Fachleute bemängeln vorherrschende Auftragsabwicklung im eigenen Konzern
Vermögensverwalter dringen auf Regeln für faire Orderausführung

Deutsche und europäische Vertreter der Investmentbranche treiben das Thema bestmögliche Orderausführung (Best Execution) voran. Der europäische Vermögensverwalter-Verband (EAMA) fordert eine EU-weite aufsichtsrechtliche Regelung.

FRANKFURT/M. Eine solche Vorschrift soll Vermögensverwalter in der Europäischen Union (EU) verpflichten, "für eine best mögliche Orderausführung beim Wertpapierhandel im alleinigen Interesse des Anlegers" zu sorgen. Denn in der Investmentbranche ist bekannt, dass Aufträge häufig im eigenen Konzern abgewickelt werden, auch wenn ein fremdes Haus günstigere Abwicklungskonditionen bietet.

Der Vermögensverwalter muss nach EAMA- Vorstellungen die Konditionen der Händler, die er mit einer Orderausführung beauftragen kann, genau prüfen und vergleichen. Die Vereinigungen europäischer Asset-Management-Gesellschaften und einiger nationaler Investmentverbände veröffentlichen heute Diskussionsbeiträge verschiedener Experten ("Best Execution - Executing Transactions in Securities Markets on behalf of Investors").
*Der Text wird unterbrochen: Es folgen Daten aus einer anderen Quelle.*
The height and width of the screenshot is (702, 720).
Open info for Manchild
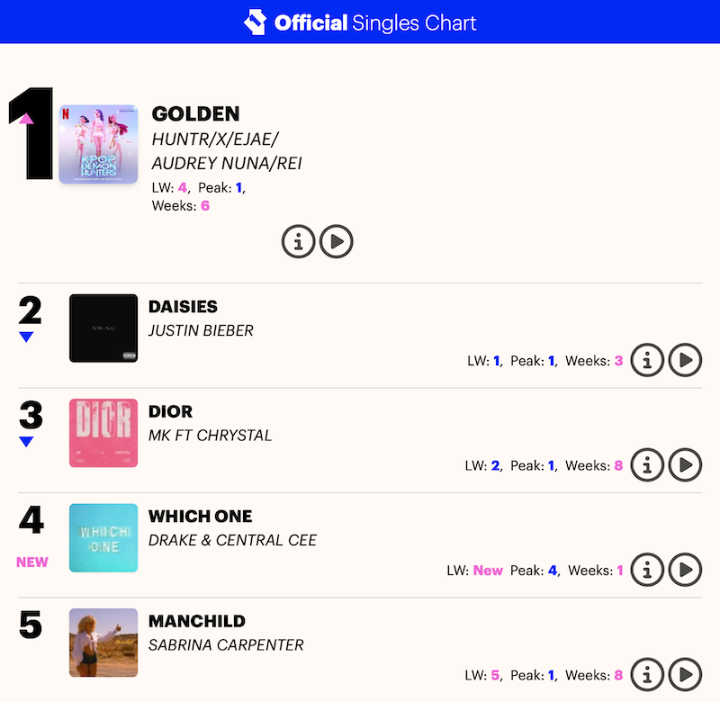click(647, 674)
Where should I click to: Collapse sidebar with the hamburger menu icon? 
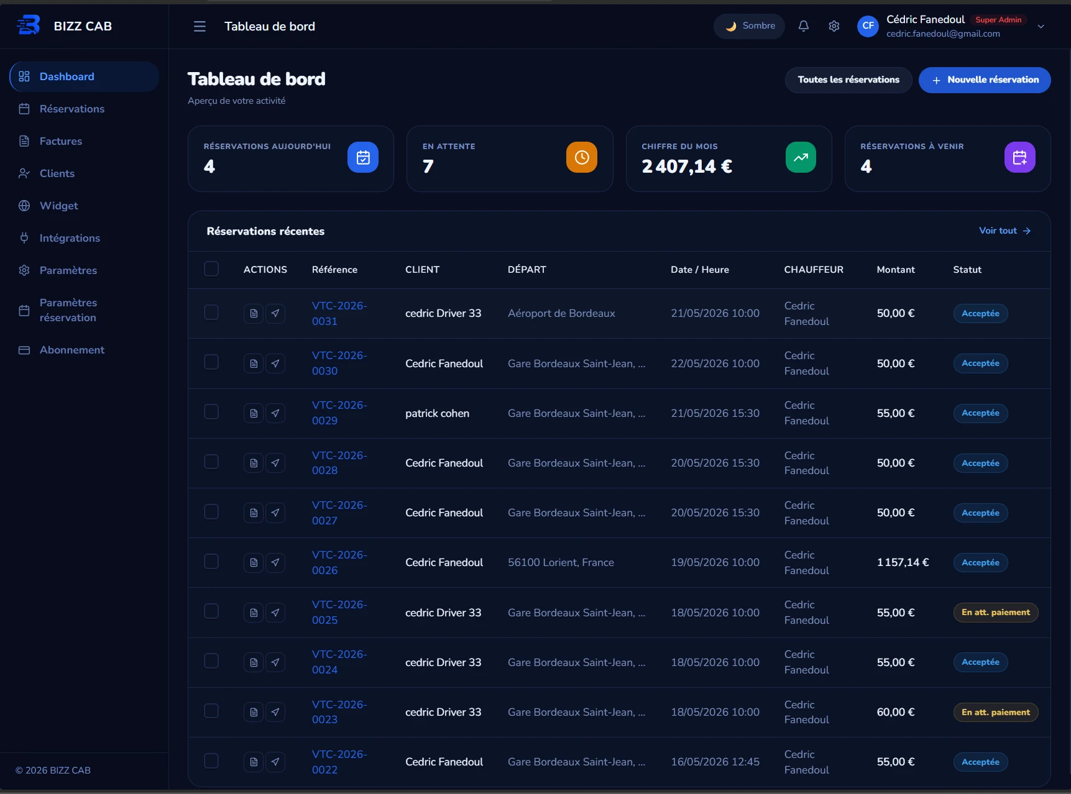point(200,26)
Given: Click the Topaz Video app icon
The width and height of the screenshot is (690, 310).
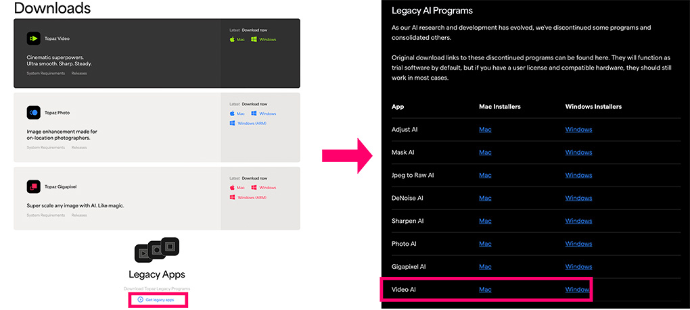Looking at the screenshot, I should [x=34, y=38].
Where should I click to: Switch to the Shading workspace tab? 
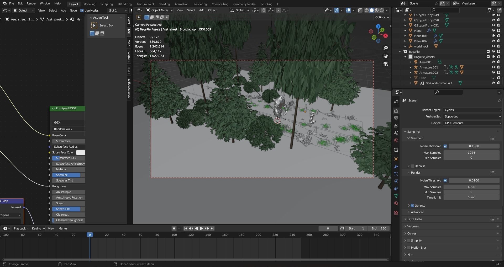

Parallel dazu forciert der deutsche Fondsverband BVI in Zusammenarbeit mit der Bankenaufsicht die Diskussion über entsprechende Grundsätze. BVI-Hauptgeschäftsführer Stefan Seip: "Das ist Teil eines Gesamtpaketes von Wohlverhaltensregeln, mit denen wir die gesetzliche Vorgabe für die Kapitalanlagegesellschaften, im alleinigen Interesse der Fondsanleger zu handeln, konkretisieren wollen." Bis Herbst sollen Ergebnisse vorliegen. Die Fondsgesellschaften können sich diesem Regelwerk unterwerfen, rechtlich bindend ist es jedoch nicht.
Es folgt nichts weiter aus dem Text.